High waves likely caused CA smuggling boat crash


California State Parks rangers found the abandoned boat split in half on rocks near Point Mugu northwest of Malibu, said Lindsey Templeton, a superintendent for the park system said. About 240 gallons of fuel and marijuana packaged in burlap bags were discovered.

High tide, waves reaching 6 to 9 feet and "probably a lot of misjudgment by the cartel operating the boat" led to the crash, Templeton said.

"Obviously they didn't check the surf or they risked it anyway," he said.

Authorities warned swimmers and surfers to be careful because of high waves and strong rip currents that hit Central and Southern California through the day. Waves of up to a dozen feet were seen from San Luis Obispo to San Diego counties, the National Weather Service said.

Lifeguards conducted dozens of rescues. High surf also caused some damage the Ocean Beach and San Clemente piers, the weather service said.

The Coast Guard suspended its search for a missing body-boarder after a fruitless overnight hunt that covered 78 square miles of ocean. Jowayne Binford, 24, of Long Beach, was with three friends when he disappeared Wednesday evening about 200 yards off the Surfside area of Huntington Beach, Coast Guard spokesman Trent Kelly said.

An air and sea search failed to find any trace of Binford, Kelly said.

Binford and his friends had gone into the water despite a warning that the lifeguard station was closing for the night, a witness said.

The lifeguard "didn't order them out of the water. He said you need to stay close to the shore for your own safety," Mike Spainhower told KCAL-TV.

In the area and around the time that Binford disappeared, there was a rip current caused by a winter storm in New Zealand that roughened seas along central and Southern California.

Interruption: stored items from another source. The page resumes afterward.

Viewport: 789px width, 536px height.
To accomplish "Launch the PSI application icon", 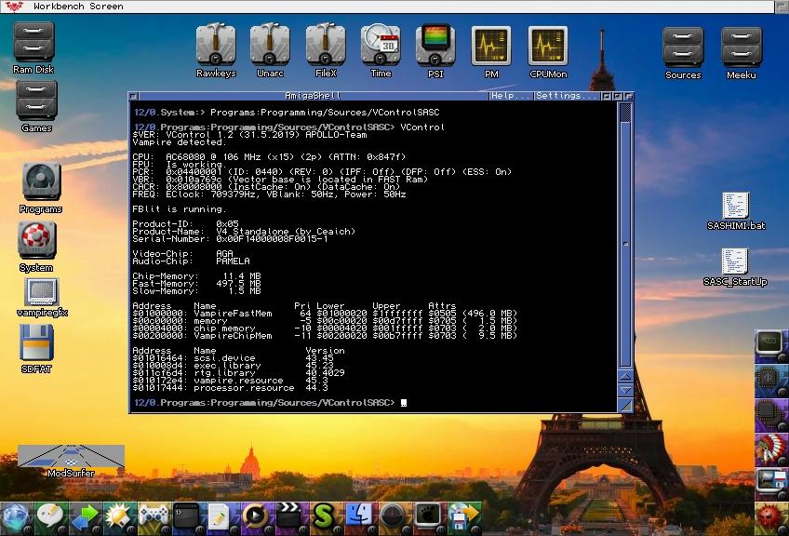I will pyautogui.click(x=435, y=45).
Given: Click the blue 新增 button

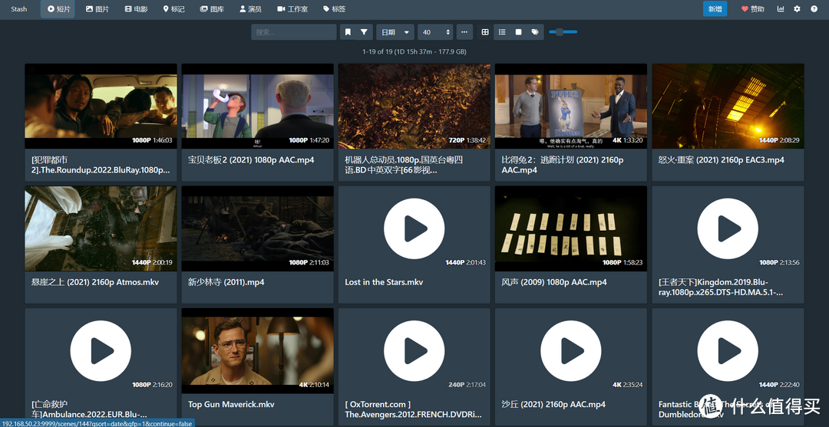Looking at the screenshot, I should [x=715, y=9].
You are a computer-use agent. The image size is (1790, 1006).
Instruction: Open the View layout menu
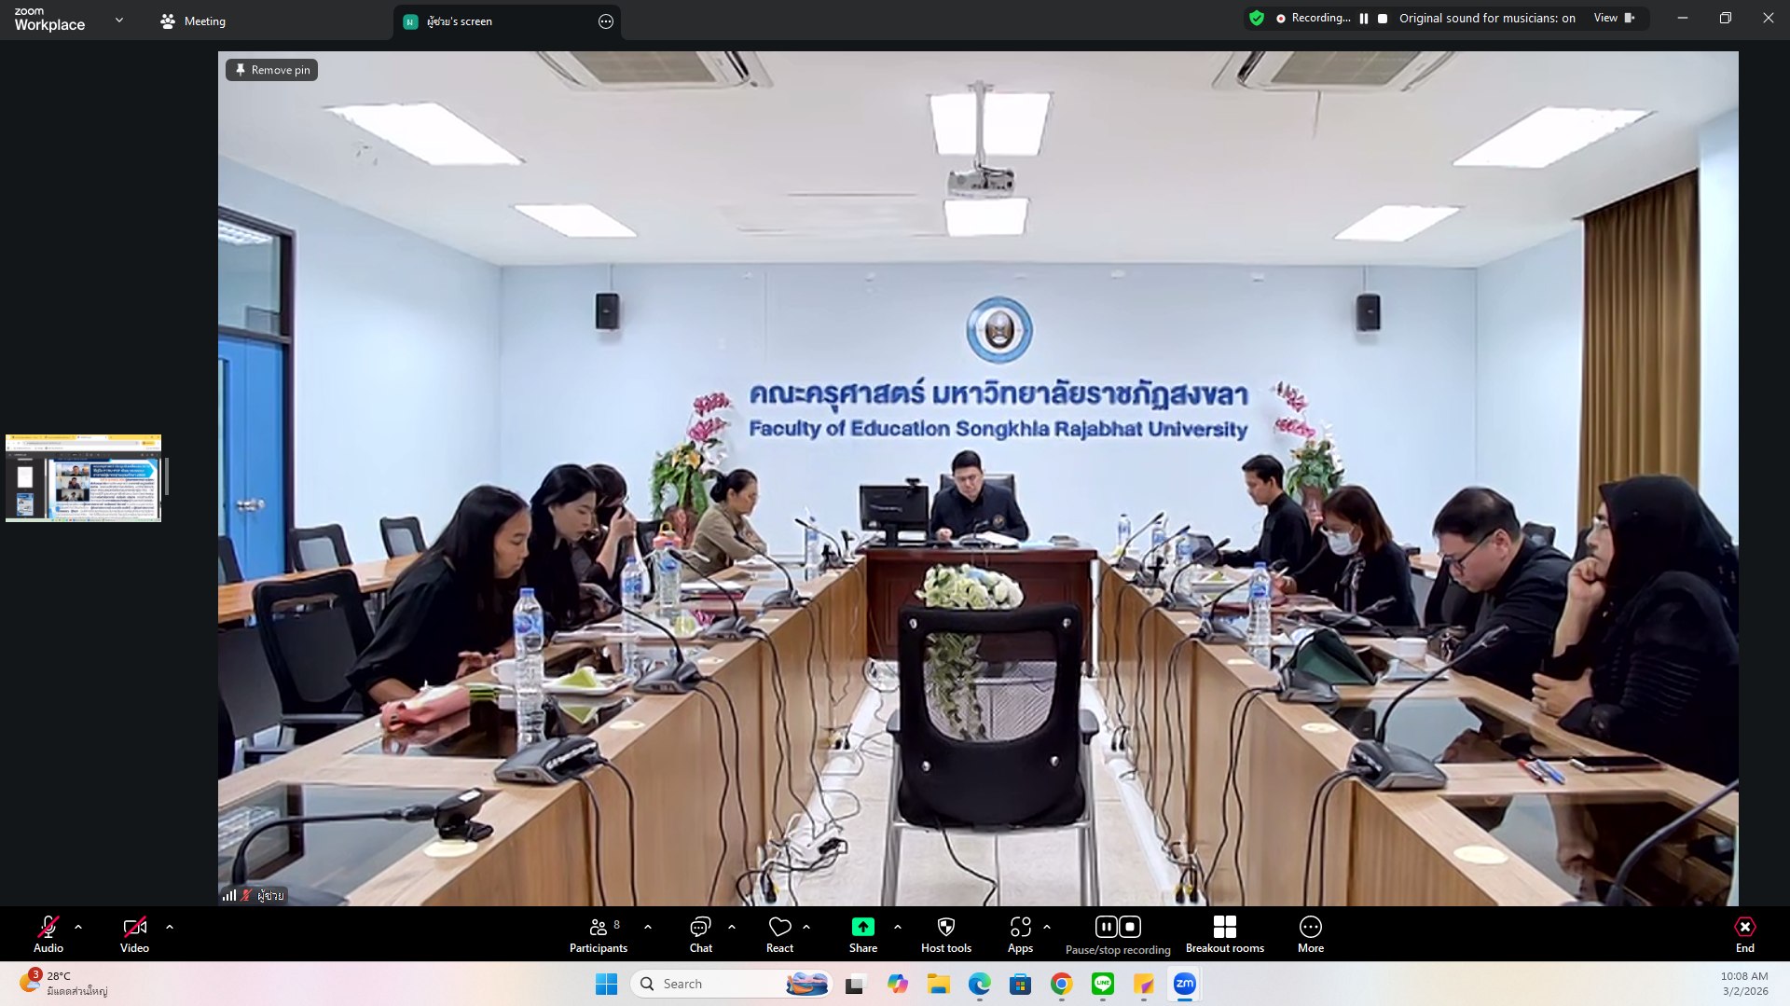pyautogui.click(x=1613, y=18)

Rip currents are strong channels of water flowing out to sea that quickly exhaust swimmers who struggle against them. Authorities recommend that swimmers caught swim parallel to the shoreline until they are out of the current.

"We could tell yesterday the waves were getting a lot bigger and the current was getting strong. The yellow (warning) flags were waving," said Rhonda Selmanson, who has lived in a seaside home at Sunset Beach for three years.

She helped search for Binford along the beach.

"You can't underestimate the power of the water," she added. "Even good surfers and swimmers as we are, a lot of times we know it's just not safe."

To the delight of surfers, occasional 20-foot waves slammed into the Wedge, a popular body-surfing spot at Newport Beach in Orange County.